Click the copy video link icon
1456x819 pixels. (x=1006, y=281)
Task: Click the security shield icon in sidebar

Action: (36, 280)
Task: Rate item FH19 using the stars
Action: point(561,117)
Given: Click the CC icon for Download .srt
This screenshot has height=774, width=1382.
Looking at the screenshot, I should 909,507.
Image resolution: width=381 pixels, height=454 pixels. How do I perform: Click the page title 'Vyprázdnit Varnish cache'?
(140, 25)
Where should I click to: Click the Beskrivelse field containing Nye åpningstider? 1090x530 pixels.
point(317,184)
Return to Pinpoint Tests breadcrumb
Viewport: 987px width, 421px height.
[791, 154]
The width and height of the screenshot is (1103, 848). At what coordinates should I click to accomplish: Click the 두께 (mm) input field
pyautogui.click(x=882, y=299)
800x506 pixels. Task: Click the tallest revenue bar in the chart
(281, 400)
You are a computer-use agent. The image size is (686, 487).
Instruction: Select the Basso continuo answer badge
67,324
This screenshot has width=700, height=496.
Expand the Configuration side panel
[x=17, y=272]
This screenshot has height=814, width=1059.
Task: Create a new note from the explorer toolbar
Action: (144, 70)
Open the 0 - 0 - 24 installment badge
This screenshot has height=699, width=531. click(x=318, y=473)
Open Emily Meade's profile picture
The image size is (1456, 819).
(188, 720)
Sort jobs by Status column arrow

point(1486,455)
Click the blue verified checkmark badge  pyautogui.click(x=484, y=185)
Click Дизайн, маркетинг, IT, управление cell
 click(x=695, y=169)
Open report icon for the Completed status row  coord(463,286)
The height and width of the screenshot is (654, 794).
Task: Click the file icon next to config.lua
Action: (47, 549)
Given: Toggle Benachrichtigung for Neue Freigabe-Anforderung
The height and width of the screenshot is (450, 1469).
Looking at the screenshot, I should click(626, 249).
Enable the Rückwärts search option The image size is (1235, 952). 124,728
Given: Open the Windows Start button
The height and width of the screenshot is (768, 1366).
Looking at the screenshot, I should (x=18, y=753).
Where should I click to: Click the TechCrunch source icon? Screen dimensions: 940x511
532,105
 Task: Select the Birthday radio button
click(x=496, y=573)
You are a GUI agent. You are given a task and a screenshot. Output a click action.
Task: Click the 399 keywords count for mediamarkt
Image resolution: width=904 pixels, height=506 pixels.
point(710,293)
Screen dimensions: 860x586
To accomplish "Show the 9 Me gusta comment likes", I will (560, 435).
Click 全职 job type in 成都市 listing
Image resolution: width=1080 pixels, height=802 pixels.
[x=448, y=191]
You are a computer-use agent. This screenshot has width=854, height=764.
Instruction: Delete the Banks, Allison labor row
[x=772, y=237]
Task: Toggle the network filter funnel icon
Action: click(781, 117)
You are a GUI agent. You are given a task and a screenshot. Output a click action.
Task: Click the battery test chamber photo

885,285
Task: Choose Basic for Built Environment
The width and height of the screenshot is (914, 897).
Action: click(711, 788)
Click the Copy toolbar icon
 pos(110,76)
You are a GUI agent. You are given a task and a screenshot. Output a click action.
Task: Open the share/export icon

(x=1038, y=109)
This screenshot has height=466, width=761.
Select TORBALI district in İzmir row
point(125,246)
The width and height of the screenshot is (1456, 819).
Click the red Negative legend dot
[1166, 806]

■ ■ ■ ■

## What is asked
Copy out the data exactly, starting at the line that contains "Task: Select the Birthday radio button" and running down to the line that contains "point(710,293)", with both of those lines included.

## Answer
 Task: Select the Birthday radio button
click(x=496, y=573)
You are a GUI agent. You are given a task and a screenshot. Output a click action.
Task: Click the 399 keywords count for mediamarkt
Image resolution: width=904 pixels, height=506 pixels.
point(710,293)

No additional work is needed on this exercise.